(Stored data)
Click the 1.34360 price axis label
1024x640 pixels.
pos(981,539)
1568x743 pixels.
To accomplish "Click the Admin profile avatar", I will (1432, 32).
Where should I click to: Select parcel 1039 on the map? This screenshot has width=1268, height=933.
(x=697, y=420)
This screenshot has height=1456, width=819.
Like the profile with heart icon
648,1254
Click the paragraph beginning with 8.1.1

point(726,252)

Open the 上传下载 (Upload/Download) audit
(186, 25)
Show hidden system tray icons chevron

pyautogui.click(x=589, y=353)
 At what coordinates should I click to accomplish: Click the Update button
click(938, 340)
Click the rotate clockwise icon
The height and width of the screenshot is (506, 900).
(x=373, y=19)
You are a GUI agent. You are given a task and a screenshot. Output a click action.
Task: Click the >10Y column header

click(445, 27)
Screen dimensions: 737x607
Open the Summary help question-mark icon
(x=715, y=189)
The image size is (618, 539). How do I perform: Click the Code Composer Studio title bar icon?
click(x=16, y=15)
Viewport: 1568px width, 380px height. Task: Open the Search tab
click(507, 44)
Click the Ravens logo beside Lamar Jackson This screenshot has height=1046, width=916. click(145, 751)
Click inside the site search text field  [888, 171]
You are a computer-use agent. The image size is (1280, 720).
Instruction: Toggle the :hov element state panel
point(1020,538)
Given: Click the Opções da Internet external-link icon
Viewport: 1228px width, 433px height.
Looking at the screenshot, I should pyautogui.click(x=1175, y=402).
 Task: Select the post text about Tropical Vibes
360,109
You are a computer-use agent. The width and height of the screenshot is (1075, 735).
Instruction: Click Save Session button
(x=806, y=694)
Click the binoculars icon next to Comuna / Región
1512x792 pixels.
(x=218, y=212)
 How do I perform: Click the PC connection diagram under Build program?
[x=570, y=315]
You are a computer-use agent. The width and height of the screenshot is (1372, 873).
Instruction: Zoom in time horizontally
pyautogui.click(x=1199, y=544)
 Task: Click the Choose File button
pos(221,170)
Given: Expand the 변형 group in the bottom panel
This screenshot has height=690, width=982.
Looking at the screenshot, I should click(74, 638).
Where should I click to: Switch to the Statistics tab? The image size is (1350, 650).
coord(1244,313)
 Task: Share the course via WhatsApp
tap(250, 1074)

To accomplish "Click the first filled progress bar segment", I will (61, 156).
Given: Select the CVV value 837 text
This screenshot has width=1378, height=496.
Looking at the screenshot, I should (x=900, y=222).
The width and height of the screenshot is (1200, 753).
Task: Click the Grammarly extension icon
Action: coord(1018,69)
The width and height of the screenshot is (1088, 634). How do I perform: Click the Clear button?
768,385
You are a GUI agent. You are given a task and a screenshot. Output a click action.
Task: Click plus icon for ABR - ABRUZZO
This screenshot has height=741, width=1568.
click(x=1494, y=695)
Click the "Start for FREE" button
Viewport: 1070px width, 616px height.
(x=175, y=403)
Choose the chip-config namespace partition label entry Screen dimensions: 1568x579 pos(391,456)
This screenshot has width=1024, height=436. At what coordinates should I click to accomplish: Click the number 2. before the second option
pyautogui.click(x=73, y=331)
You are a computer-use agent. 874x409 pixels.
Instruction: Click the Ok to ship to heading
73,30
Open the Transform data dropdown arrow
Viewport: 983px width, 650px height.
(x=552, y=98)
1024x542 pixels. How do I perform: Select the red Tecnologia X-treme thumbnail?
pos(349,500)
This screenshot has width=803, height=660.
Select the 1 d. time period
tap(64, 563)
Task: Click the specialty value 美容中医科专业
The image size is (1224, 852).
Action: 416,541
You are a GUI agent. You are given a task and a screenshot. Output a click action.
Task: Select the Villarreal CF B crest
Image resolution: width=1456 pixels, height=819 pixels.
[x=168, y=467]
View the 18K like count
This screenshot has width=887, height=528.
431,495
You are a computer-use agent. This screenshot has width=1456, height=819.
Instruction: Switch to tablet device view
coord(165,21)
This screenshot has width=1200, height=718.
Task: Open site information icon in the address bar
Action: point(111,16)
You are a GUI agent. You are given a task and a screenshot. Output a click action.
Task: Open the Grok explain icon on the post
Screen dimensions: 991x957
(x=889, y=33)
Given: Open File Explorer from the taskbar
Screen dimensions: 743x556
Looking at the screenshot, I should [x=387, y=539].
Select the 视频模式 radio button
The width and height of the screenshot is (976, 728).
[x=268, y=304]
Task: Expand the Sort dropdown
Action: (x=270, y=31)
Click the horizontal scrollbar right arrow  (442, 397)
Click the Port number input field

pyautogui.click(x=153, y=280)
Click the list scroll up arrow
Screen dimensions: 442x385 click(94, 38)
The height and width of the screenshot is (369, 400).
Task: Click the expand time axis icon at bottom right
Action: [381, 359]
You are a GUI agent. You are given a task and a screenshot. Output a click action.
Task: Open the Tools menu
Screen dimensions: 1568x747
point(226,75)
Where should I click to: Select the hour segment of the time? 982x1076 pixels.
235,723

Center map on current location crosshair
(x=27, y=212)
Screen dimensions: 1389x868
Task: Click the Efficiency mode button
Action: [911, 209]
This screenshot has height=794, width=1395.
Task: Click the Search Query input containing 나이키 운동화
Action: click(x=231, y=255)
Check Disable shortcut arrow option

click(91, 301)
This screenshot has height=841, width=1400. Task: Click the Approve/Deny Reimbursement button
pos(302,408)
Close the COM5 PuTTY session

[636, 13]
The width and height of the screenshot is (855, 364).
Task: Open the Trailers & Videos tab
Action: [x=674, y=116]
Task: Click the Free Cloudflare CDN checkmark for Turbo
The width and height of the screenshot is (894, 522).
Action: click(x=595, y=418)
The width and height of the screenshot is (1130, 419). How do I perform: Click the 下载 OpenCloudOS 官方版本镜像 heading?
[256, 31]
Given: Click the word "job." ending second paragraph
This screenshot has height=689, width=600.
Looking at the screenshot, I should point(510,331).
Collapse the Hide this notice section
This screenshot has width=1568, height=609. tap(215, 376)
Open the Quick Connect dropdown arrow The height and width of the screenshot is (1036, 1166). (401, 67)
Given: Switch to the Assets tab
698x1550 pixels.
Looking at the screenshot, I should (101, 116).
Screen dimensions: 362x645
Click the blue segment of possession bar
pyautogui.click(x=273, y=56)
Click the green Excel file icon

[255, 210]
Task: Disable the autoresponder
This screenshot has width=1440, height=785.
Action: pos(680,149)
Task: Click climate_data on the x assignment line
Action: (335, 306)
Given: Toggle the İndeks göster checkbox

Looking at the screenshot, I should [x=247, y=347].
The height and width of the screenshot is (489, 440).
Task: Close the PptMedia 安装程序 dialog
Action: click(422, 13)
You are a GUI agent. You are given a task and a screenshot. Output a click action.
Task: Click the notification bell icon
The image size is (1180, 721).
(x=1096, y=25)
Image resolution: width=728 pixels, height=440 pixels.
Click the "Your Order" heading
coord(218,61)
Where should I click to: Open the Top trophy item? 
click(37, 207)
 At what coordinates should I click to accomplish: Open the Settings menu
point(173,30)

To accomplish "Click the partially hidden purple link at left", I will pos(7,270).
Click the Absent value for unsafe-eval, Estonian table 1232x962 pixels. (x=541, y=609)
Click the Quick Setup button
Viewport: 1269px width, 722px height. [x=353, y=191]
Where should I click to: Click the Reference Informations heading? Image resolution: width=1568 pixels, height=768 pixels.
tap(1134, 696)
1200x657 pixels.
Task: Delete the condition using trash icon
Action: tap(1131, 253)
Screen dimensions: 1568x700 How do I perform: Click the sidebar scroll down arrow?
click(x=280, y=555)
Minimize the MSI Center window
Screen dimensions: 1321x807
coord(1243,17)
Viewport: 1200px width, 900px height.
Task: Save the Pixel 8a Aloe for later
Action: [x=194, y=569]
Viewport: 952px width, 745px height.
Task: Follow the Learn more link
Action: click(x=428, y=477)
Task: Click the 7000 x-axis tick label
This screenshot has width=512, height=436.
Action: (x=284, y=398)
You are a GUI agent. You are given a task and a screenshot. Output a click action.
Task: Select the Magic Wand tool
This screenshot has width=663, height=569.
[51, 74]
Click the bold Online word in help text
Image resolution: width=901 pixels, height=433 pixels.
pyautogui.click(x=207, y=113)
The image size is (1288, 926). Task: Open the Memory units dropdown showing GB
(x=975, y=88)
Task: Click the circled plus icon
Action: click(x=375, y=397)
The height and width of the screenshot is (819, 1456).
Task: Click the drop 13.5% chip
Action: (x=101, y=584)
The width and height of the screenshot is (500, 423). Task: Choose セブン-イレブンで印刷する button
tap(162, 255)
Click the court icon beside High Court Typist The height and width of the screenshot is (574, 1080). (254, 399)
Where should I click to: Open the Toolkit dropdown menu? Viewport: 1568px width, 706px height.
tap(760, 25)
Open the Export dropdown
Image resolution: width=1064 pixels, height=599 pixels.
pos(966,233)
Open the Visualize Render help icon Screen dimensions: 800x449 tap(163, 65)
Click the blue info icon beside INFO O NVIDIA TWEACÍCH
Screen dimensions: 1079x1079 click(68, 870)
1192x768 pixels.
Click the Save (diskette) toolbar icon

Problem description >> What lines above contain "value"? Copy them out.

Exercise response >>
Given: Select the CVV value 837 text
Task: Click the specialty value 美容中医科专业
Click the Absent value for unsafe-eval, Estonian table 1232x962 pixels. (x=541, y=609)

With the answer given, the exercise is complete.